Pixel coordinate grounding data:
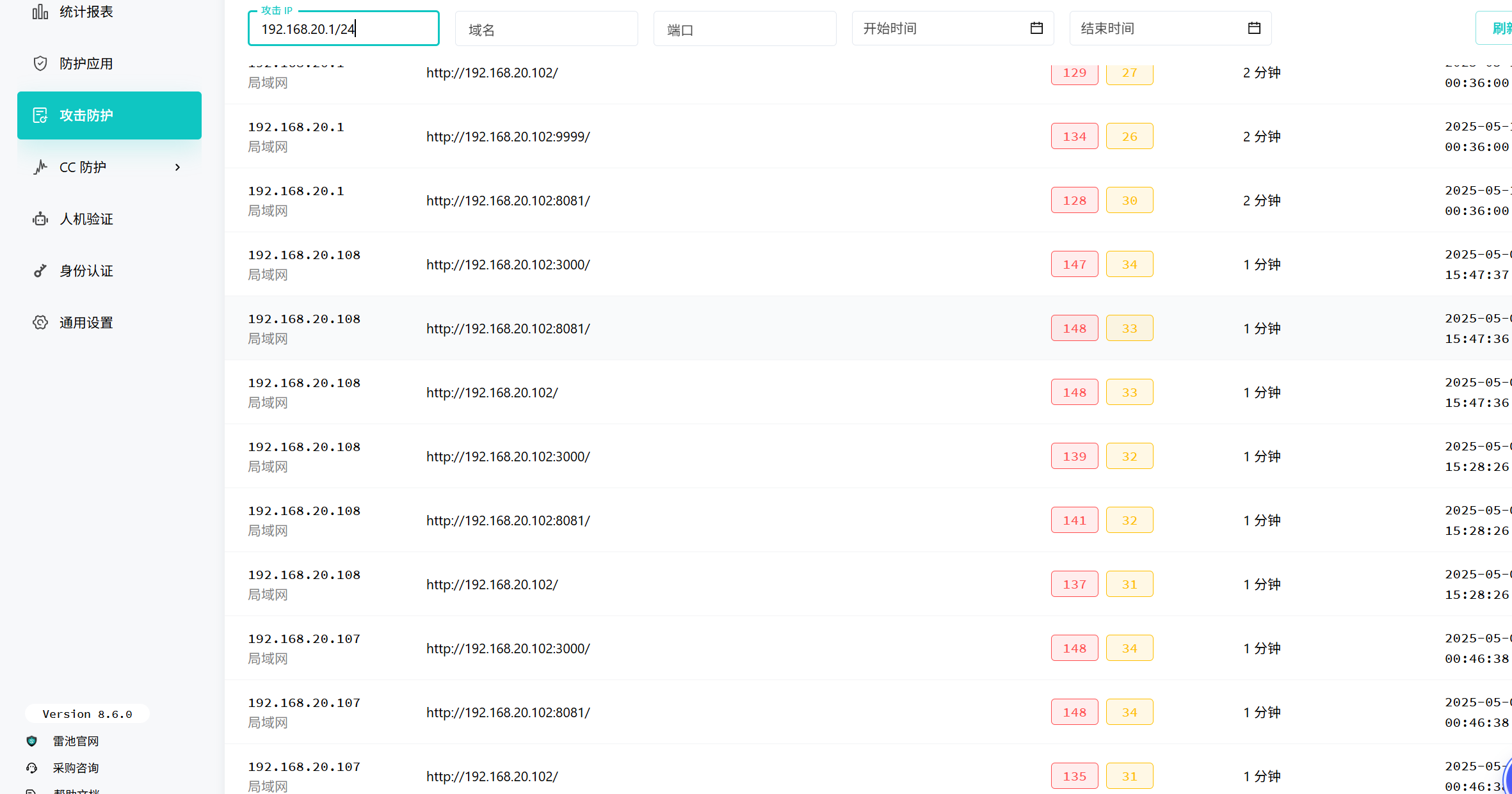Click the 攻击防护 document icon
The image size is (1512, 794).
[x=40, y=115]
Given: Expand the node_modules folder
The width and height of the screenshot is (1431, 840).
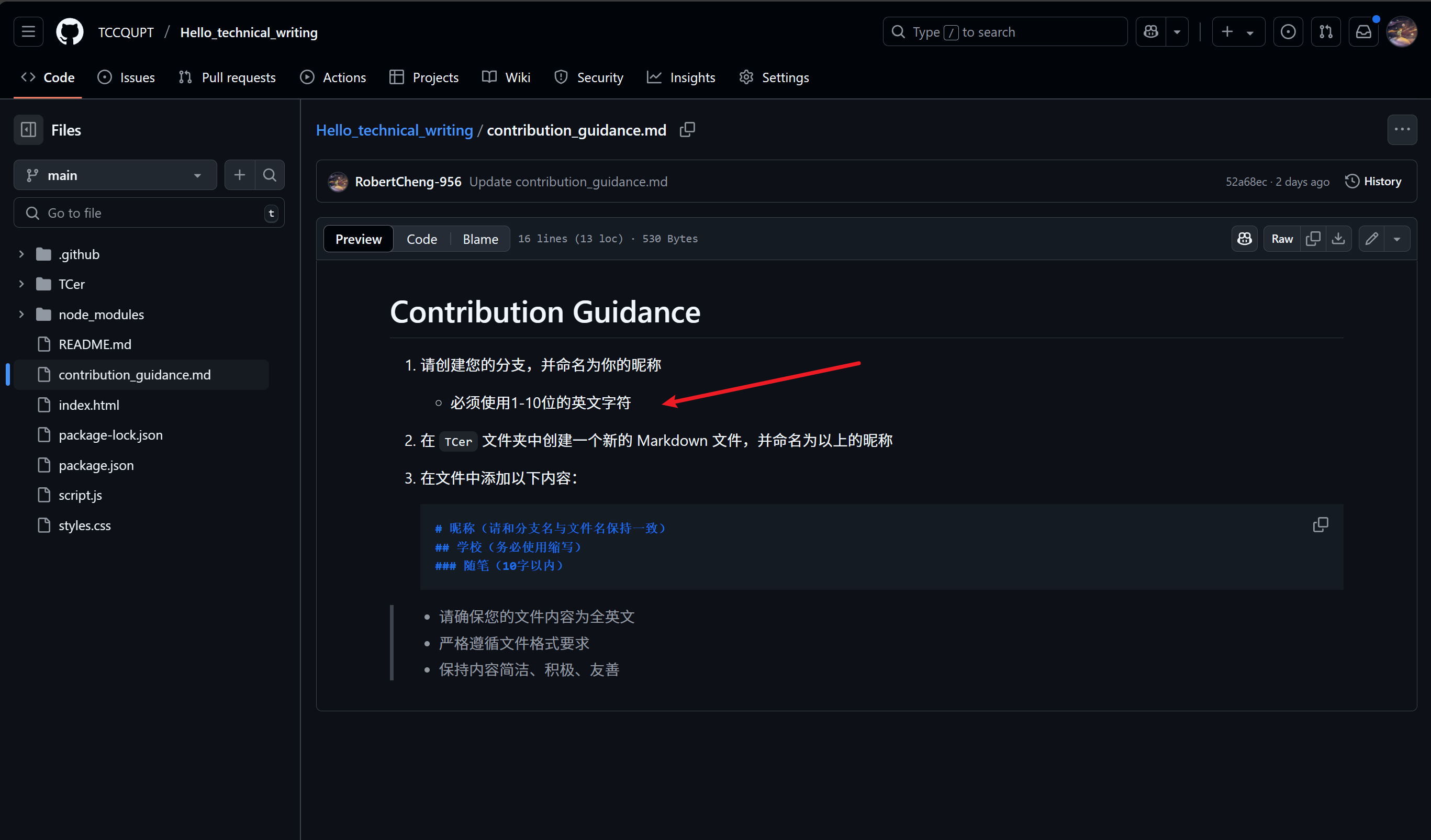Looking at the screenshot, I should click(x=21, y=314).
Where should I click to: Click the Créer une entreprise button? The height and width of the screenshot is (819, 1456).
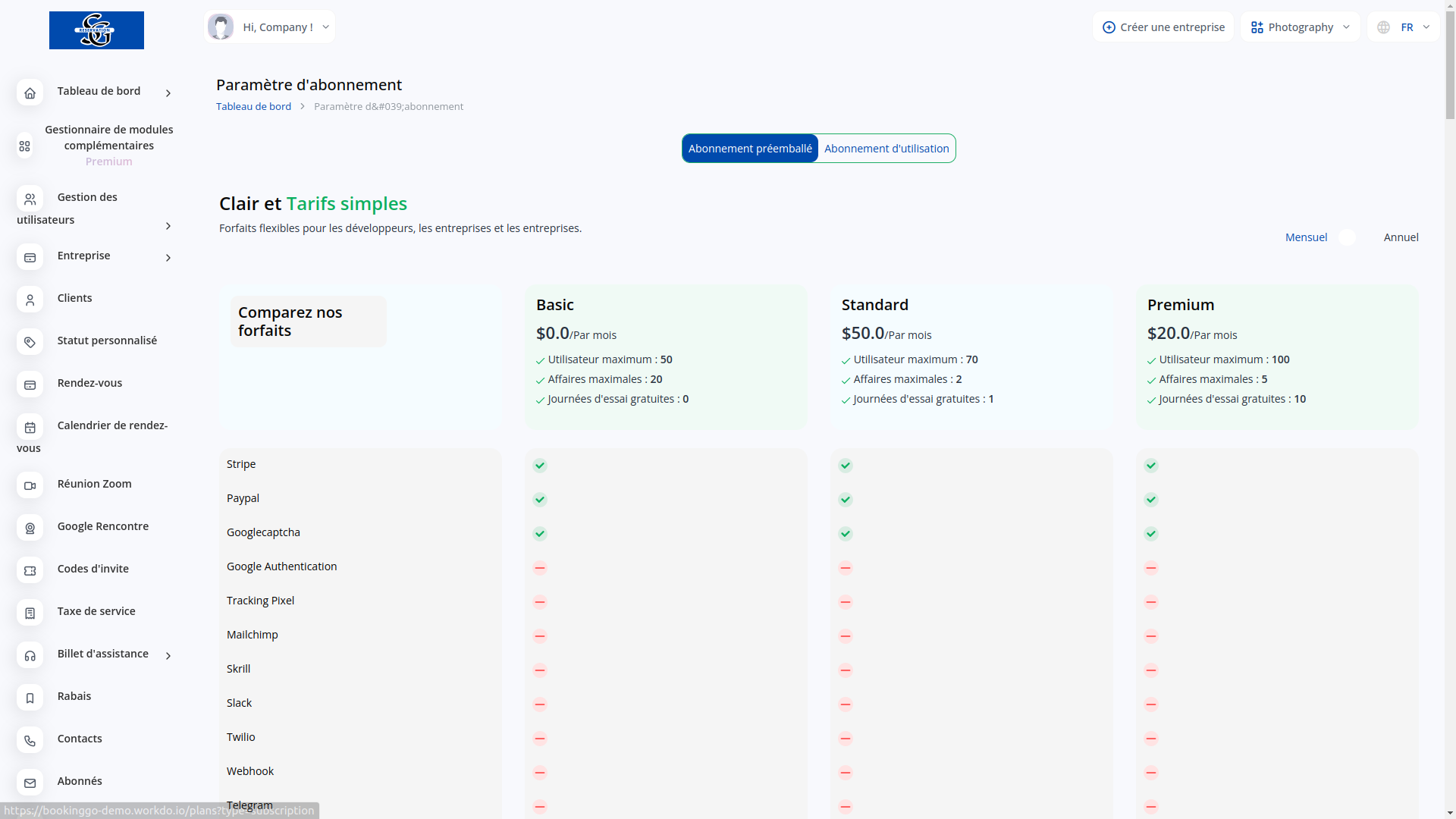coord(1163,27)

Exercise description ▸
Extract, word for word, each line from the one that contains "Given: Expand the node_modules folder" through the final line of the data above. Leave the pictures out.

Answer below ▸
Given: Expand the node_modules folder
The width and height of the screenshot is (1431, 840).
Looking at the screenshot, I should click(x=21, y=314).
Where should I click to: Click the Créer une entreprise button? The height and width of the screenshot is (819, 1456).
coord(1163,27)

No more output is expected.